Unravelling a Proof: If f is Continuous on [a,b] and f(a) < 0 < f(b)

[ak416]

Hi, I am trying to understand the following proof: If f is continuous on [a,b] and f(a) < 0 < f(b), then there is some number x in [a,b] such that f(x) = 0.

It starts with defining A to be {x: a <= x <= b and f is negative on [a,x]}. It uses the least upper bound property to determine that a least upper bound for A does exist and its between a and b. Call this least upper bound "u". Now suppose f(u) < 0. By a continuity theorem there is a d > 0 st f(x) < 0 for u-d < x < u+d. Now there is some x0 in A which satisfies u-d < x0 < u.
This is where i don't understand. Intuitively it makes sense, but how do you know that there's any x between u-d and u+d or u-d and u. All i know is that any x0 in A must be smaller or equal to u. I am trying to make as little assumptions as possible and it seems as if this statement assumes the intermediate value theorem, and that's basically what its trying to prove.

 

[StatusX]

So you know that, by construction, any x with a≤x<u has f(x)<0. You want to show that f(u)=0. This means eliminating the possibilities that is is either greater or less than 0. It looks like first you want to show it can't be less than 0 by assuming it is and then deriving a contradiction. The way to do this is to start with your (true) claim that, assuming f(u)<0, there exists a d>0 such that f(x)<0 for all u-d<x<u+d. This shows right away that u can't be the least upper bound of A, a contradiction. An analagous argument assuming f(u)>0 leads to the same conclusion.

 

[ak416]

Ya i know the the structure of the proof. Its just this specific statement that i don't understand: " there is some x0 in A which satisfies u-d < x0 < u. " Can you explain to me exactly why that's true.

 

[StatusX]

The proof doesn't require x to be in A, although it can be. All you need is to show that u isn't a least upper bound; that either it isn't an upper bound, or there is an upper bound which is less than it. All that is required is that there is some real x in (u-d,u), which is guaranteed since d is positive.

 

[ak416]

ok as a side question. Here's a theorem that's used to prove this: Suppose f is continuous at a, and f(a) > 0. Then there is a number d > 0 such that f(x) > 0 for all x satisfying [x-a] < d.
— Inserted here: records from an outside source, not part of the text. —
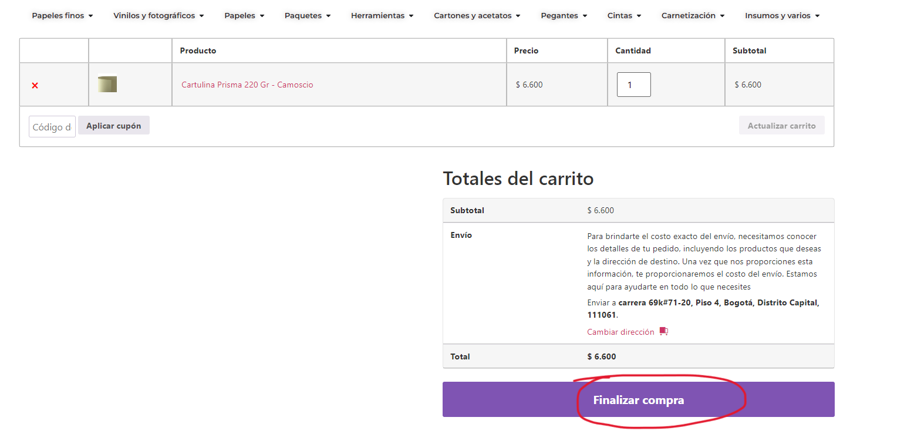Open Papeles finos dropdown menu
Viewport: 904px width, 434px height.
pyautogui.click(x=62, y=16)
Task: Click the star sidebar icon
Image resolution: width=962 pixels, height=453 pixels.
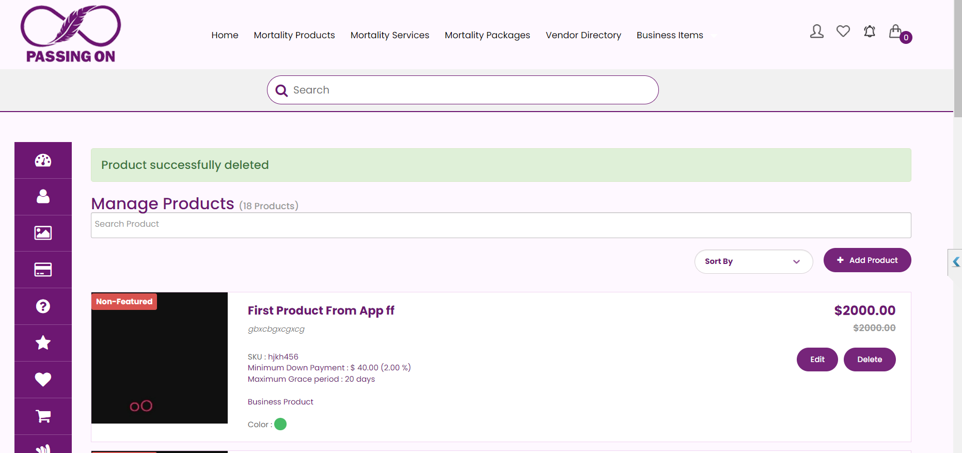Action: pyautogui.click(x=43, y=343)
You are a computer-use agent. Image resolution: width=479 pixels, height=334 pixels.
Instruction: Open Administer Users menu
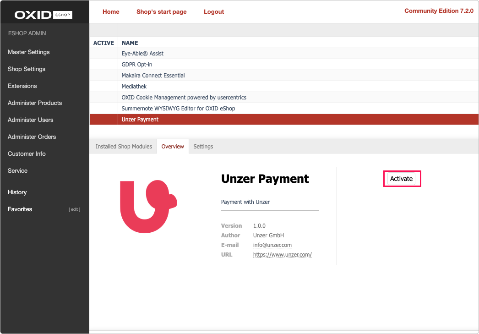pyautogui.click(x=30, y=120)
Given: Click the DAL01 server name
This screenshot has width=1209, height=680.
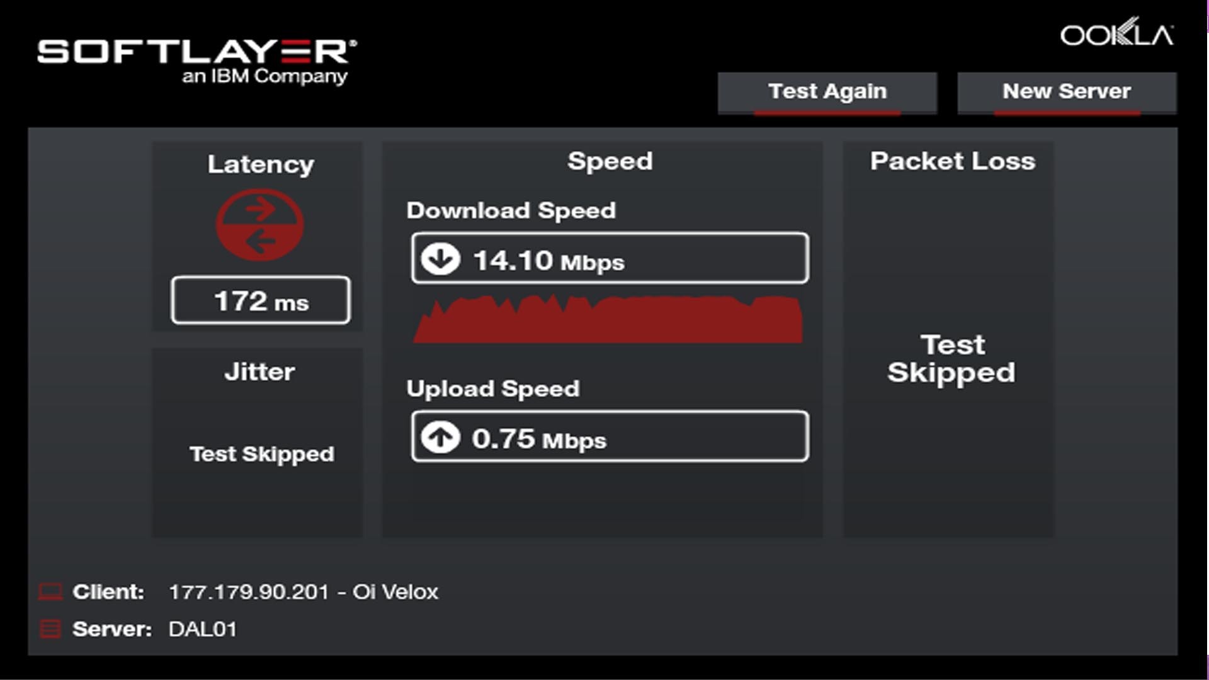Looking at the screenshot, I should (203, 629).
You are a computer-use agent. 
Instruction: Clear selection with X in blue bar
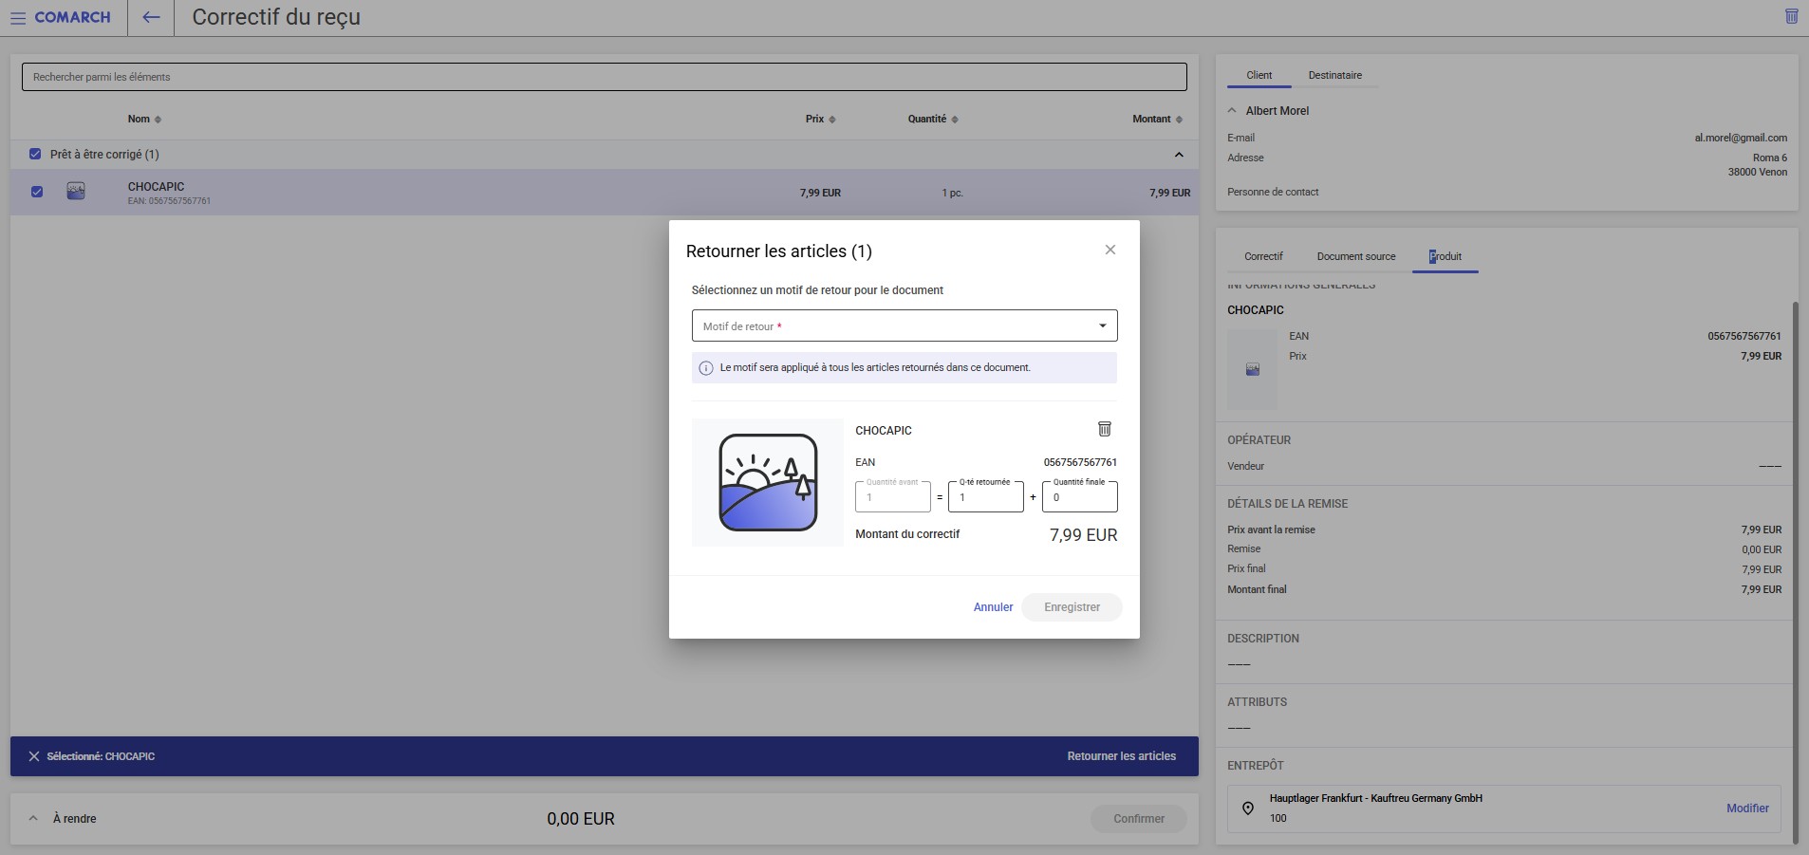(x=34, y=756)
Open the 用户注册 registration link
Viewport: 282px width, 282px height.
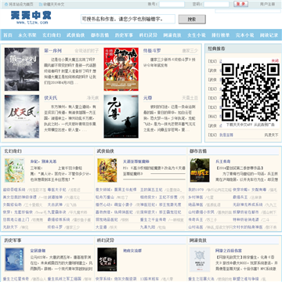click(267, 4)
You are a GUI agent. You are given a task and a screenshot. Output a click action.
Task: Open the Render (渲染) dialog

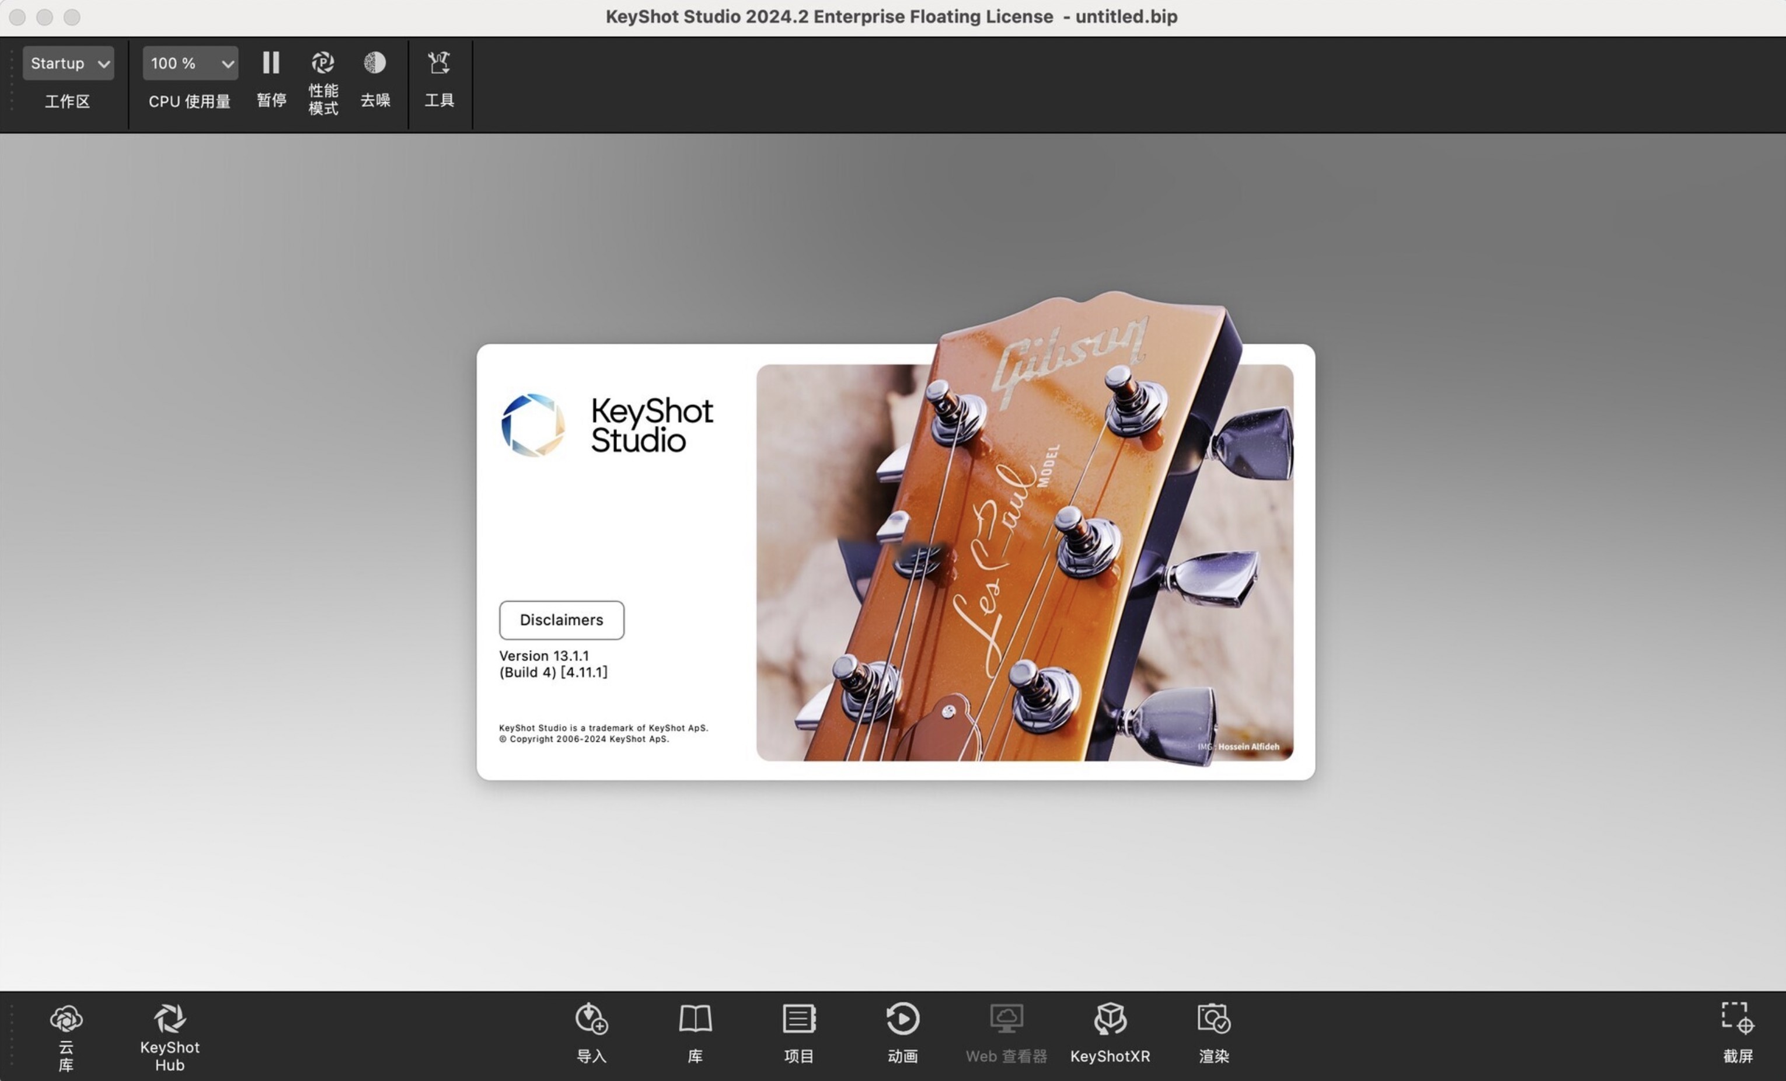point(1213,1019)
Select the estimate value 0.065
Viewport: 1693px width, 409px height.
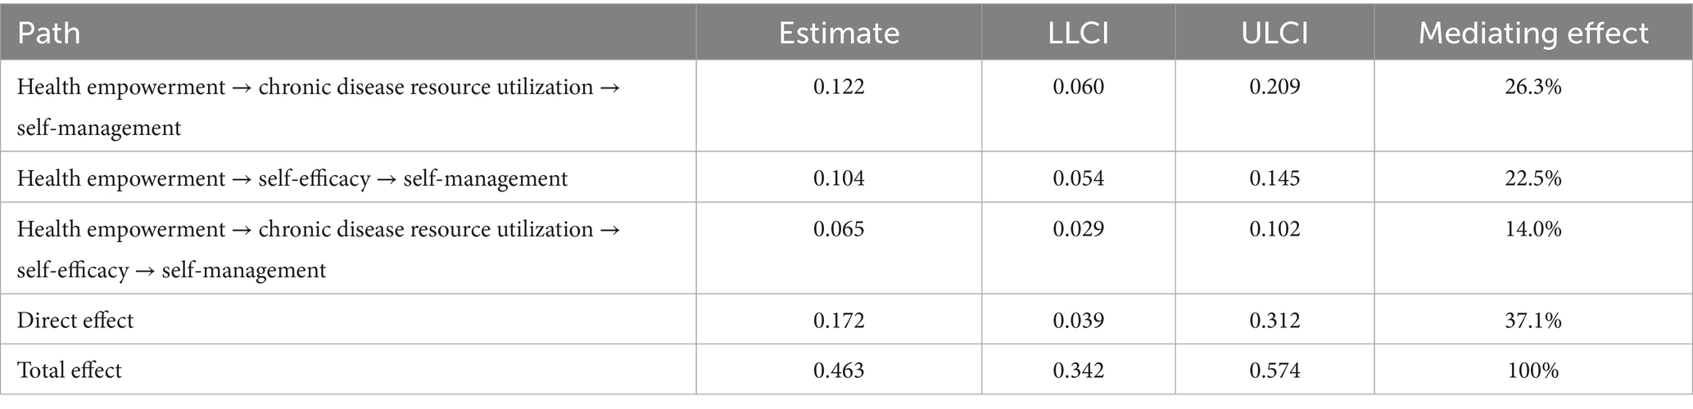[x=839, y=229]
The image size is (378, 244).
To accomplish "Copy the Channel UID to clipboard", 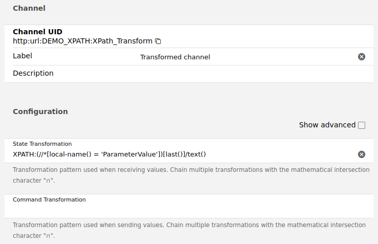I will click(158, 41).
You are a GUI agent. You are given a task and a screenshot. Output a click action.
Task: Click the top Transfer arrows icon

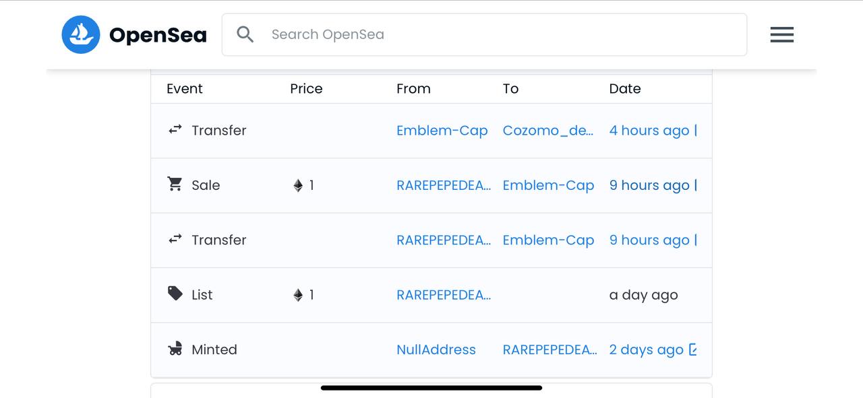click(x=175, y=129)
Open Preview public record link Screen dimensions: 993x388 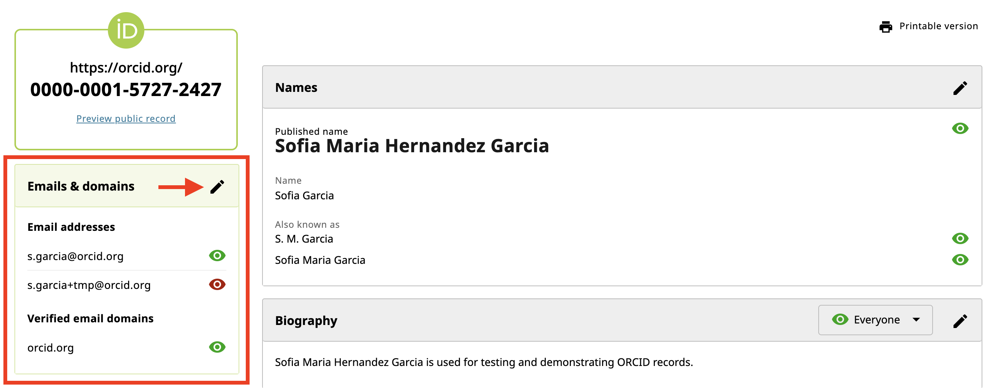click(x=126, y=119)
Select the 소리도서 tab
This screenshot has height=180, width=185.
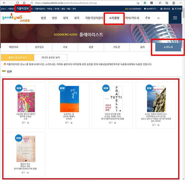(x=168, y=47)
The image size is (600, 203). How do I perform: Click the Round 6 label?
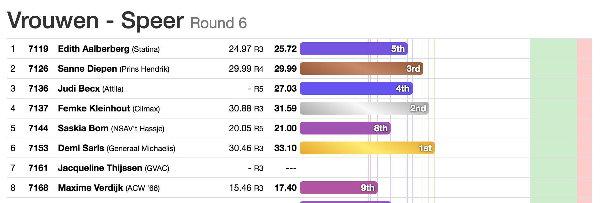click(218, 23)
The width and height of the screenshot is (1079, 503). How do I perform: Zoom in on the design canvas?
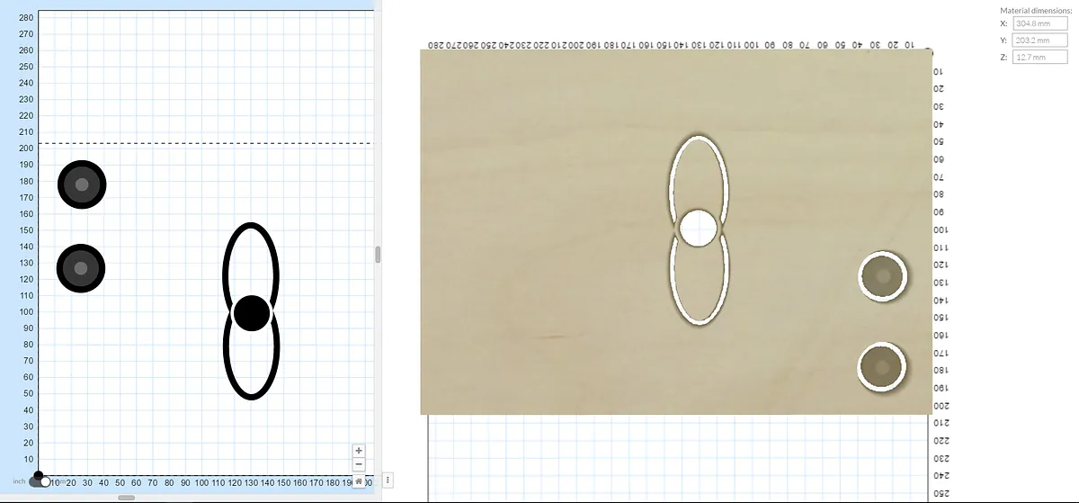tap(359, 450)
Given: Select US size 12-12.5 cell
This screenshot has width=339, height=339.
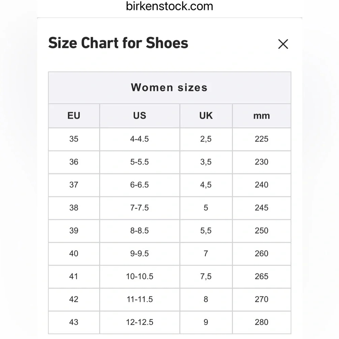Looking at the screenshot, I should (139, 322).
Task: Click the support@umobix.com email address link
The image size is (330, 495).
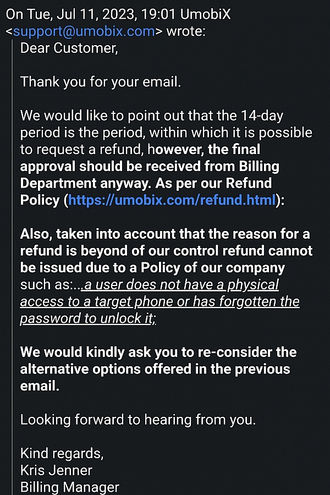Action: [x=84, y=31]
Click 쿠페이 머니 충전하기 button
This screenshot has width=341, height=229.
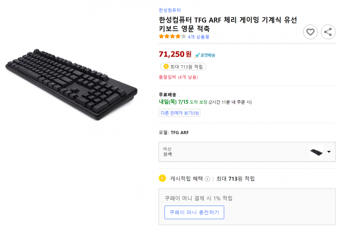[x=194, y=212]
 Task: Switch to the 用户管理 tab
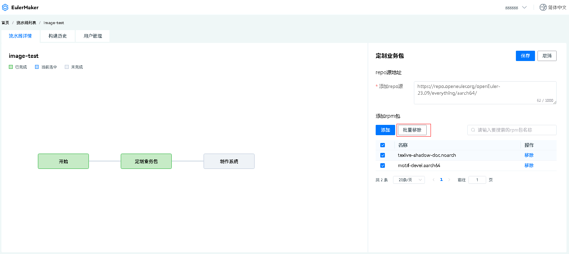(92, 36)
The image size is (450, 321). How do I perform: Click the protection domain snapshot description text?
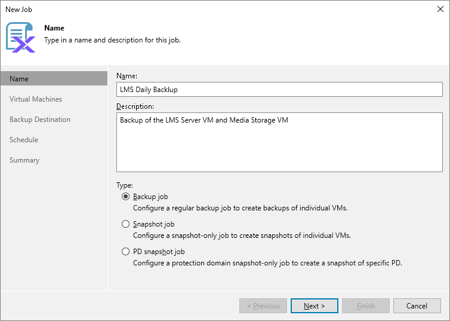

Now when reading this theorem, do i interpret "for all x" as for all x in the domain of f which can be arbitrary, or can i simply pick any x I can think of that satisfies the relation [x-a] < d. And in a sense, the nature of the domain is stated by the theorem.

Because if its the second case, then ya, i see why the Intermediate Value proof makes sense.

 

[StatusX]

The function is continuous on [a,b], which means [a,b] is part of its domain. So I don't see where the distinction between those two interpretations would come up in the proof. But, in general, d must be chosen so that f is defined at every point with |x-a|<d. If no such d can be chosen, the function isn't continuous at a.